Америка, Россия и Я - страница 26
Если бы я снова проехала по этой дороге, то, наверно, зашевелилось бы оставленное там — на холмах. Они рассказали бы, как я ожидала этой встречи: с американским Яшей, если бы… то… если бы… то…
Яшин кузен, Гершон, писал нам письма в Россию, полные радости от найденности своих «научных корней». Надежда их найти совсем исчезла: просматривая иностранные реферативные журналы, он всегда тщательно прослеживал все фамилии на свою букву, надеясь встретить затерявшихся… и, никогда не встречая своей красивой фамилии, стал уже думать, что все «корни» вымерли в подходящие для этого времена, руководимые любимыми вождями, в двух странах у двух народов, русского и германского, склонных к романтике и философии.
Русского философа Николая Бердяева советские вожди не убили, а просто выгнали из России, уважая философию; во время оккупации немцами Парижа, где жил философ, его арестовали, но тоже выпустили, — ходила молва, что кто‑то в ставке большой поклонник–любитель философии.
Углубление Яшиного еврейства, послужившее изгнанием нас из общины неуглублённых, и наш переход в «Толстовский Фонд» огорчили кузена. Свои огорчения он излил в громадном письме, на двенадцати страницах, присланном в Вену, объясняя, что между ним и Яшей не пропасть, но большое расстояние.
Холмы проплывали, а сосны около дороги протягивали свои ветки навстречу, будто бы раскланивались, вытягивались и разворачивались. Дорогу внезапно стиснули с двух сторон вертикальные ровные гранитные стены, с примостившимися в трещинах кустами и травами, умудрившимися использовать каждую расщелину, цепляясь в неё корнями и разрушая человеческое вторжение, и облагораживая его… По скалам кое–где двигались струйки воды полосками или тонкими сетками, а то прямо падали крошечными водопадами…
Сменившийся рельеф сменил мои мысли, они перешли на мэра, звучит, как «пэра». Может быть, господину мэру будет не до нас? А может быть, будет какая‑то польза от подаренной агатовой «флюидальной» брошки? А может, и не заметили они её ценности?
Кто наивнее? Стихов много знаем. «У лукоморья дуб зелёный…», — растёт около американской дороги.
На автобусном вокзале кузена мы сразу узнали по похожести на Яшиного отца: такой же уютный, невысокий, с серыми глазами… Не успев сказать и двух слов, в несколько минут, мы оказались около их дома, выглядевшего, как огромный деревенский амбар с окнами, без ставен, с голыми рамами, простыми, не украшенными ни резцами, ни карнизами; окна шли в три этажа. От нажатия кнопки в машине Гершоном, дверь поползла вверх и открылось пространство — гараж, куда мы и въехали. «Всё механизировано», — подумала я, направляясь к двери в стене гаража, которую открыл Гершон, и вошла в первый жилой американский дом, где ожидала нас кузина, тоже Дина, и две девочки такого же возраста, как наши мальчики, Анабель и Ева.

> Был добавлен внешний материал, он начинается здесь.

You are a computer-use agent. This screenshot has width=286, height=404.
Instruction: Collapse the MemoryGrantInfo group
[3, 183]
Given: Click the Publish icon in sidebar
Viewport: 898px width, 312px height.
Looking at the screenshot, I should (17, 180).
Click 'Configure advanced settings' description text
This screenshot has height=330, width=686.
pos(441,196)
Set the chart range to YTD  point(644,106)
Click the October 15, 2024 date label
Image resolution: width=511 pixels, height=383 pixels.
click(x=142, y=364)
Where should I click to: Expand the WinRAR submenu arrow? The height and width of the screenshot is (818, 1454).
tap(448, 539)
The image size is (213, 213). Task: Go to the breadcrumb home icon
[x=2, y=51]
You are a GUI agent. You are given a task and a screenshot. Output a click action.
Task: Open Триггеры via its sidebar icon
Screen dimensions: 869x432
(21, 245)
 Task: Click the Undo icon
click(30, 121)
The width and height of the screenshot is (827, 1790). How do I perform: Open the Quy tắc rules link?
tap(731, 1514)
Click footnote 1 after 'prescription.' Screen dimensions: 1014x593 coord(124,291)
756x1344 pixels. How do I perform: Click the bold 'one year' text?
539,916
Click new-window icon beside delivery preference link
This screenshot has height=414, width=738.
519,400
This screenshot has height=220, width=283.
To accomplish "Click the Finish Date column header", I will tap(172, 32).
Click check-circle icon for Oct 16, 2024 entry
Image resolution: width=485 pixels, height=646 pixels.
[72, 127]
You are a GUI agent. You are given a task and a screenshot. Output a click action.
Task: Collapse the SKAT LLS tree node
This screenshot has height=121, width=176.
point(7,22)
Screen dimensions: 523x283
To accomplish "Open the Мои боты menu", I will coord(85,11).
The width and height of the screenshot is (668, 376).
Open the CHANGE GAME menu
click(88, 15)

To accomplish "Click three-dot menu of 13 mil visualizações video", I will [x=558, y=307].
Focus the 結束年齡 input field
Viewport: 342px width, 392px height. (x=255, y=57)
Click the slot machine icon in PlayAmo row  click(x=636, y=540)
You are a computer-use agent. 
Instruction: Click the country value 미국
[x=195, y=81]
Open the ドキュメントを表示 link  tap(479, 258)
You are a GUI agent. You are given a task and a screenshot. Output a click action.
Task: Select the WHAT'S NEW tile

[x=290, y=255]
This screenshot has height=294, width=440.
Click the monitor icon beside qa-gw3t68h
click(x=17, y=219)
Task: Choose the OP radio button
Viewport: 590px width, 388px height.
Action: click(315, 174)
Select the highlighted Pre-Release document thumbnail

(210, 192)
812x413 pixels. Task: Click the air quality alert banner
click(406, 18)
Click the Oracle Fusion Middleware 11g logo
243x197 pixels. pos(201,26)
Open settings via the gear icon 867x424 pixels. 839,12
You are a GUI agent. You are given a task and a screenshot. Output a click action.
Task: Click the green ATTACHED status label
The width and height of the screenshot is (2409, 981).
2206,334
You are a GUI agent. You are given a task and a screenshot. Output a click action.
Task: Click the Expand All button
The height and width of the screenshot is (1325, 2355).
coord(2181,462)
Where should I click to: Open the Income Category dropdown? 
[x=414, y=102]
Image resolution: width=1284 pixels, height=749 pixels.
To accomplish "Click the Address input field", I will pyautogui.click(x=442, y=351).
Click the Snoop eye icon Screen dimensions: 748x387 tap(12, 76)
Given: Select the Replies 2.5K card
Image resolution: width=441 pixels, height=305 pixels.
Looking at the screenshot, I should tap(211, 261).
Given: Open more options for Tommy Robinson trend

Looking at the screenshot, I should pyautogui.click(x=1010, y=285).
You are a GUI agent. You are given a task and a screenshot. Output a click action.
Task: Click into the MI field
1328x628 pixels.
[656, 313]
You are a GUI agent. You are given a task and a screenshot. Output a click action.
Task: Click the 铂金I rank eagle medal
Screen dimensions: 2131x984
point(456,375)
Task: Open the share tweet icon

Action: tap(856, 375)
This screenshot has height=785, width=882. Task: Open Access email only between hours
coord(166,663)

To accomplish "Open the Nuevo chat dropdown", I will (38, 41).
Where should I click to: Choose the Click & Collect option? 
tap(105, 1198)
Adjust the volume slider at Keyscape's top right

Дина говорила по–русски, родилась в Харбине, жила в Израиле; а во время визита в Сиэтл, в синагоге, встретила Гершона и, полюбив, осталась в Америке.
В обширной гостиной, с четырьмя большими окнами, посредине комнаты стояло несколько прямых диванов: один большой и два поменьше, окружавших маленький столик с лежащими на нём газетами и журналами. В пролётах между окнами висело несколько репродукций и несколько ярко раскрашенных фотографий. По углам стояли столики с лампами на пузатых канделябрах в бесчисленном количестве, большие и маленькие; кое–где стояли небольшие вазочки с шёлковыми цветами; пол был покрыт полиэтиленовым ковром; на окнах висели шторы с воланами, как у моего детского американского передника.
Первое время я невольно всё сравнивала: в воздухе другое взаимодействие мебели и хозяев. Кажется, что мебель, не обласканная взглядами, стоит сама по себе; независимая, будто ею никто не любуется. Комната — точно в ней не живут. Или потому так кажется, что мебель без выгнутостей, без позолоты, без сфинксов, простая, удобная — нет изгибающихся причудливых линий?
И всё так кажется от квадратности?
Нас разместили в «basement», в подвальном помещении, громадной комнате, предназначенной для игр детей; целое футбольное поле, стены которого были увешаны плакатами–постерами, изображающими звёзд кино, каких‑то мужиков с палками, автомобили; Мэрлин Монро в крутящейся юбке. Посредине стоял раздвигающийся диван.